_What the task requires_
Write back every entry exactly as it reads, with the pictures left behind.

══ Working data

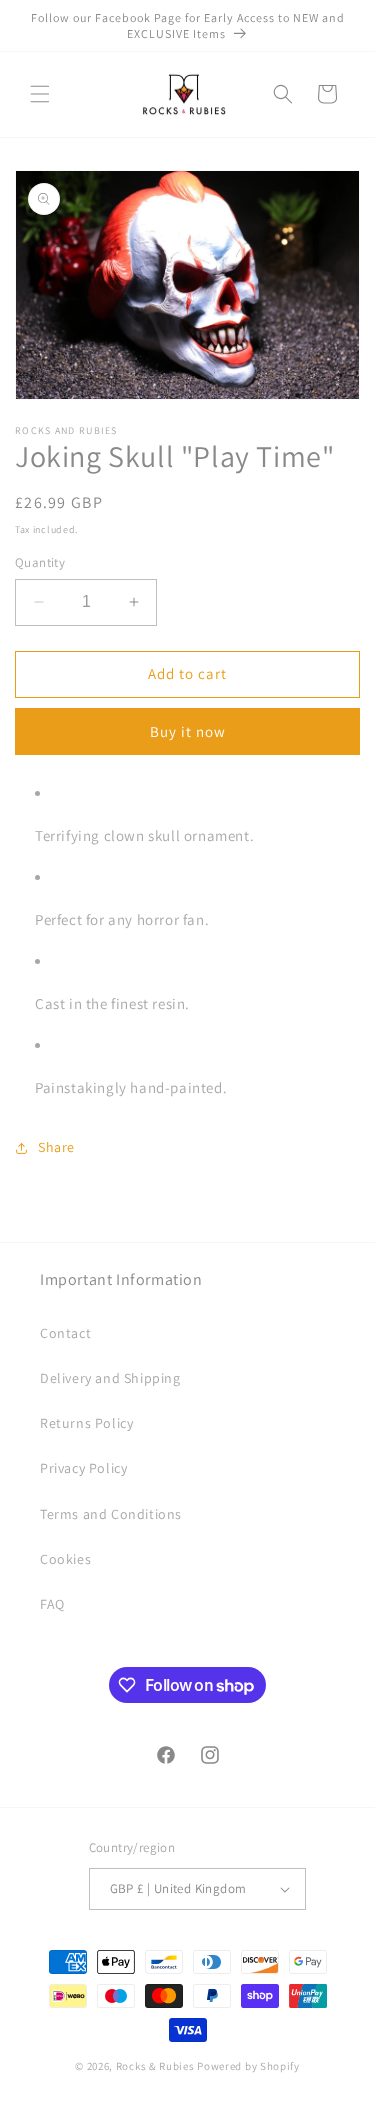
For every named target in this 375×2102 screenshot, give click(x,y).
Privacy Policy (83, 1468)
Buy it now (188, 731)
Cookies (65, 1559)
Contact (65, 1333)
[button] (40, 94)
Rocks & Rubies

════

_Completed task_
For every named target in this 375×2102 screenshot, give click(x,y).
Privacy Policy (83, 1468)
Buy it now (188, 731)
Cookies (65, 1559)
Contact (65, 1333)
[button] (40, 94)
Rocks & Rubies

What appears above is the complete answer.